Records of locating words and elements
-------------------------
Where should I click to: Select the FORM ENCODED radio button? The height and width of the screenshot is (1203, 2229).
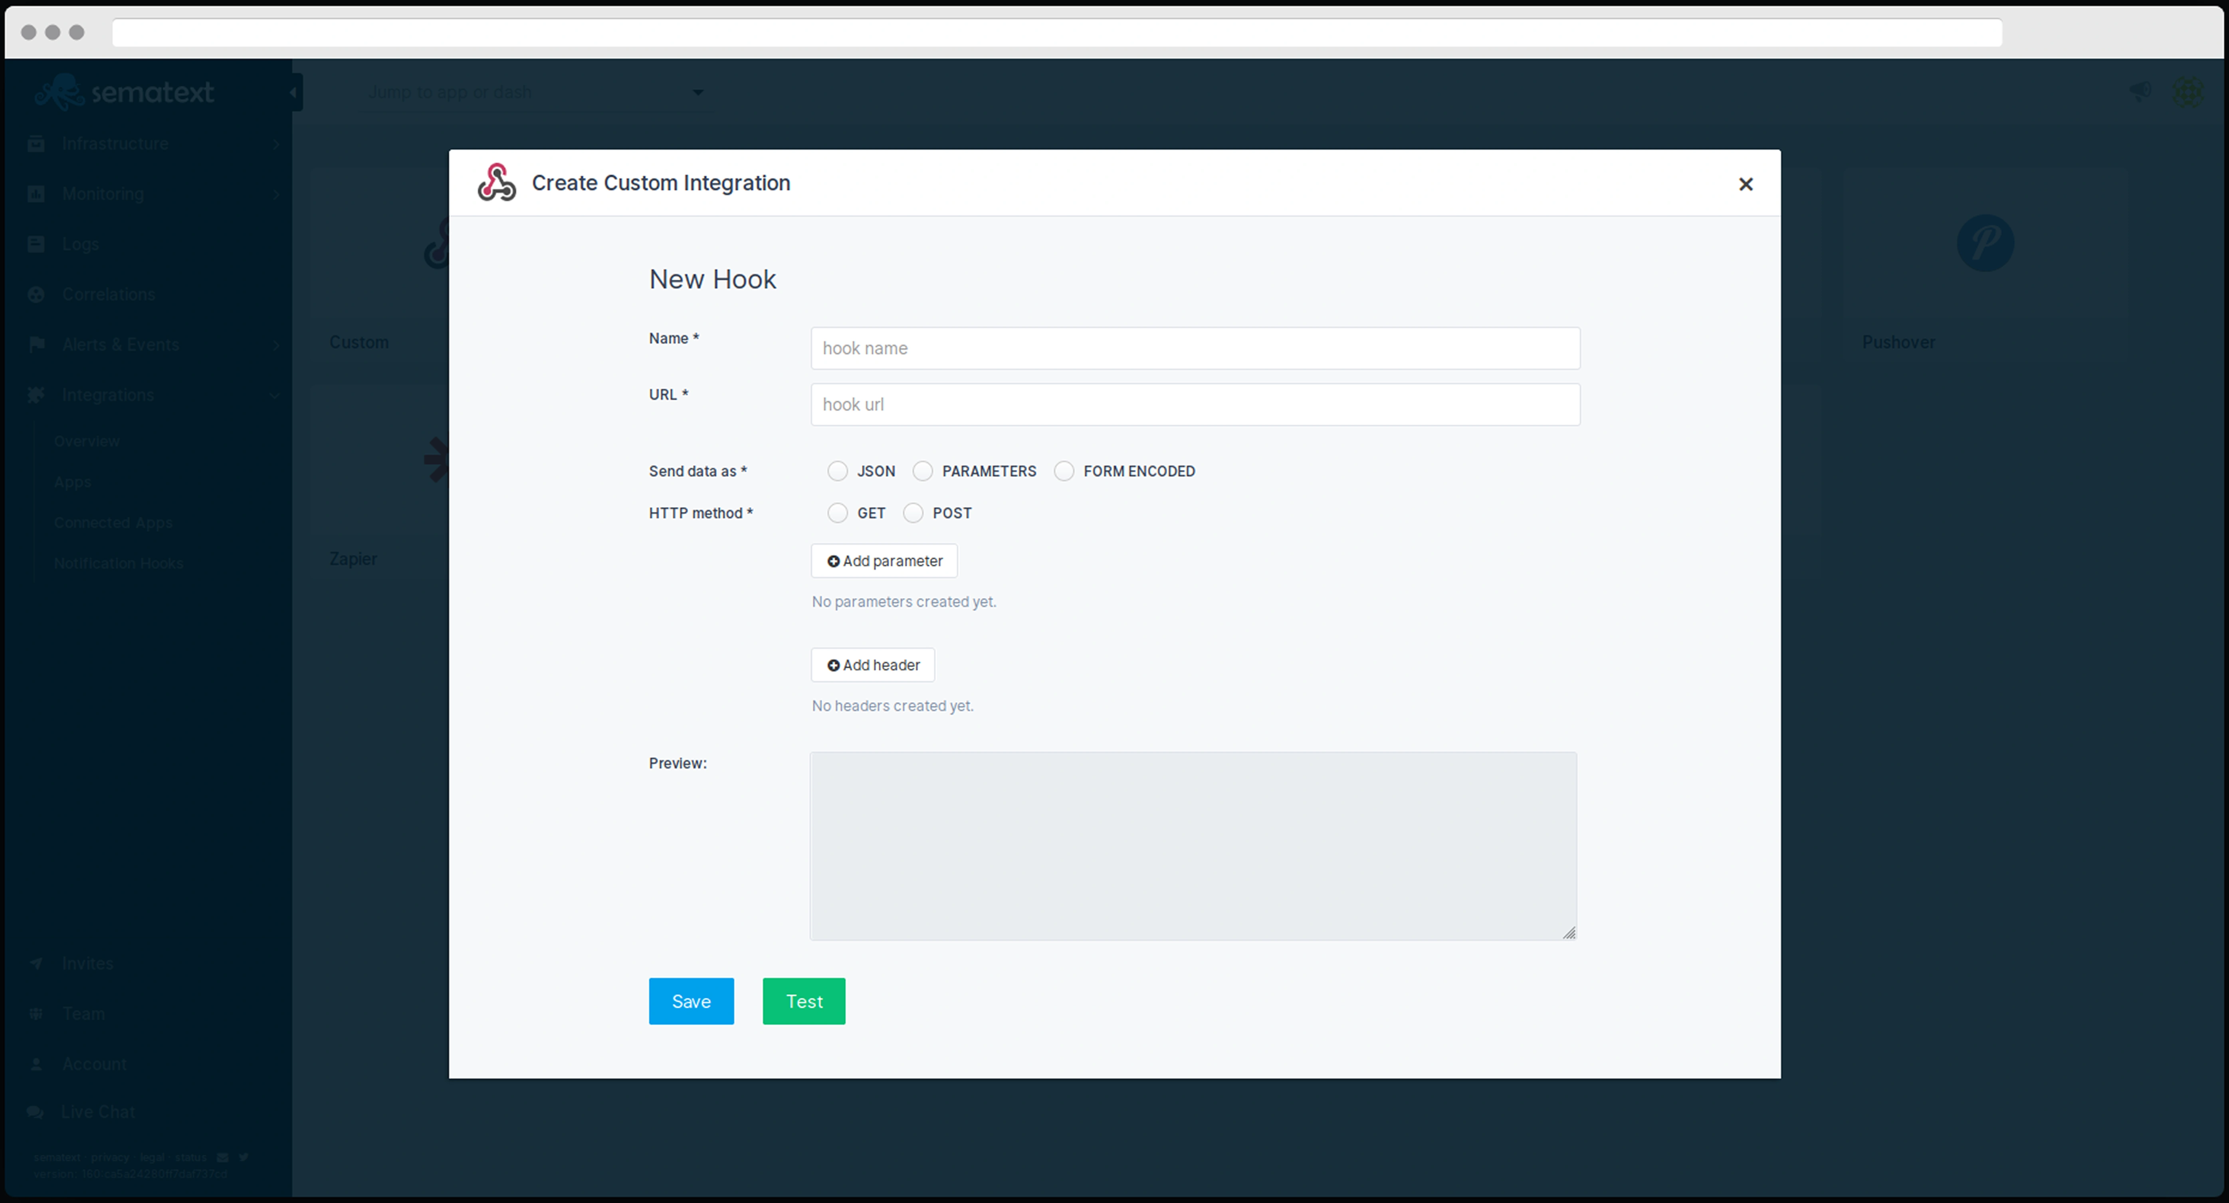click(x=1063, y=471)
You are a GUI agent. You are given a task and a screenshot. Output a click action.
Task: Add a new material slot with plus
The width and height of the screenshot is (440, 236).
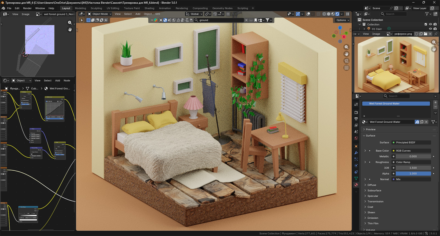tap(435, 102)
-------------------------
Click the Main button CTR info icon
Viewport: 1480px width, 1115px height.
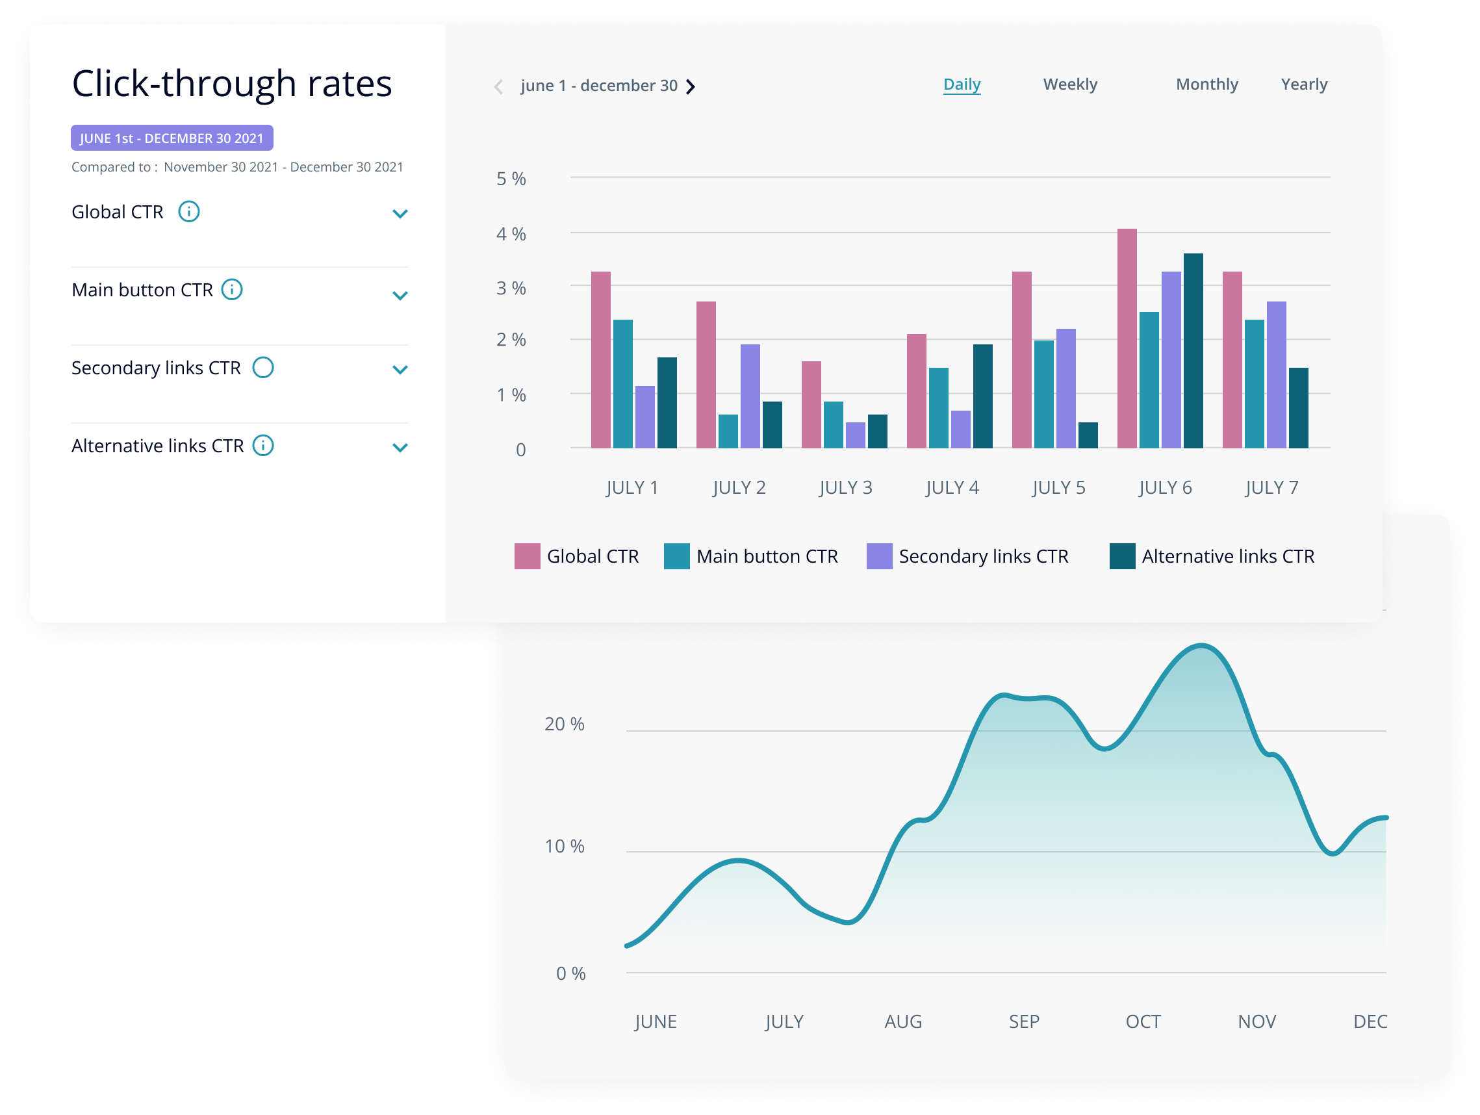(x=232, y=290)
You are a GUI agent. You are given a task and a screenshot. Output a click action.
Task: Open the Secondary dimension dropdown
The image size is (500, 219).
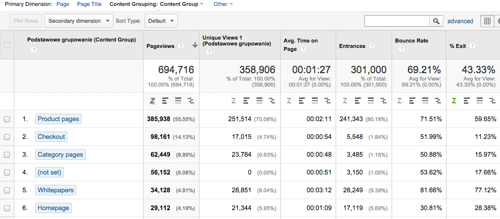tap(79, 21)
-------------------------
WRITTEN INSTRUCTION: Write out the items from the line that contains "Where should I" through the line that contains "tap(435, 102)", reproducing each line exactly and omitting the pictures from the answer.

COMPLETE RESPONSE:
Where should I click to: Select the FORM ENCODED radio button? The height and width of the screenshot is (1203, 2229).
click(x=1063, y=471)
You are a GUI agent. You are given a task and a screenshot. Output a click action.
Task: Add a new material slot with plus
The width and height of the screenshot is (440, 236).
tap(435, 102)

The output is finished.